— START —
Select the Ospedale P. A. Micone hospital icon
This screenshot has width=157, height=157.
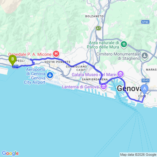(56, 54)
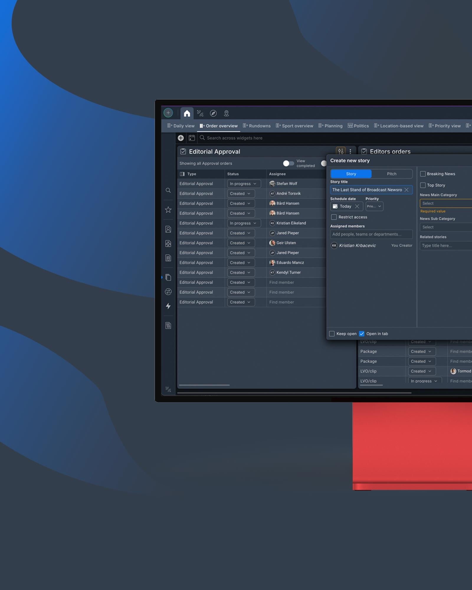Switch to the Pitch tab
This screenshot has width=472, height=590.
click(391, 174)
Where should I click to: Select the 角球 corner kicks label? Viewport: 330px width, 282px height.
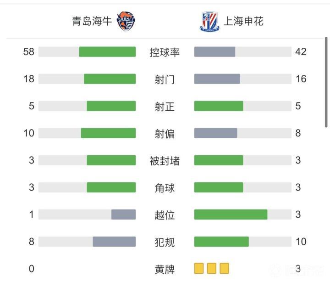pos(165,187)
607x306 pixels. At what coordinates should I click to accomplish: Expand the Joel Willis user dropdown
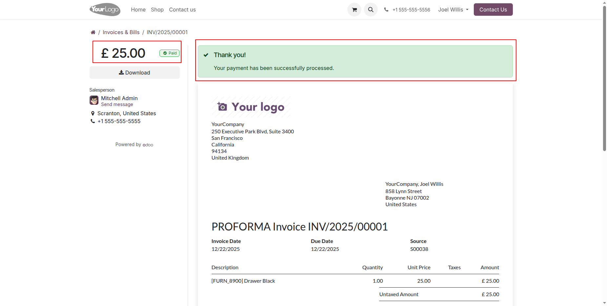(453, 10)
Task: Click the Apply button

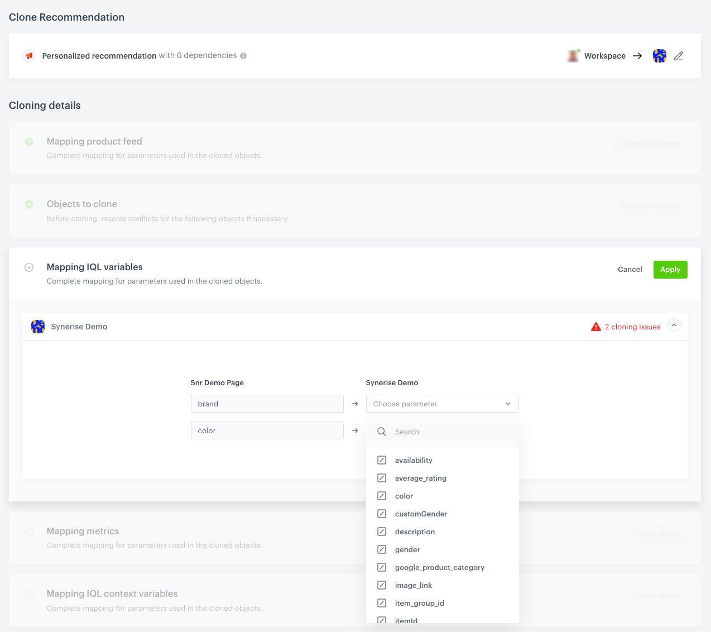Action: (x=670, y=269)
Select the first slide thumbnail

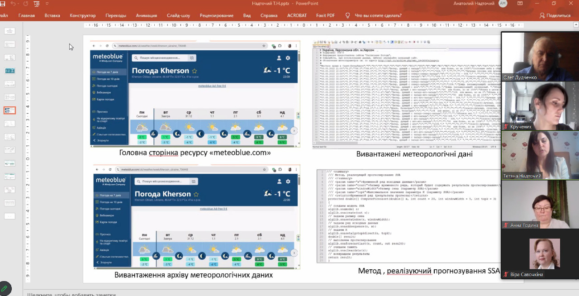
— END —
§ PROBLEM REQUIREMENTS:
Replace "Select" with "Choose" throughout the items above, leaving everything else unchanged, and omit the pictures from your answer.

§ WRITTEN ANSWER:
Choose the Ospedale P. A. Micone hospital icon
This screenshot has width=157, height=157.
(56, 54)
Switch to the Pitch tab
This screenshot has width=472, height=590.
click(391, 174)
Where should I click to: Choose the 角球 corner kicks label? Viewport: 330px width, 282px height.
pos(165,187)
607x306 pixels. At what coordinates should I click to accomplish: Expand the Joel Willis user dropdown
(453, 10)
Task: Click the Apply button

Action: (x=670, y=269)
Choose the first slide thumbnail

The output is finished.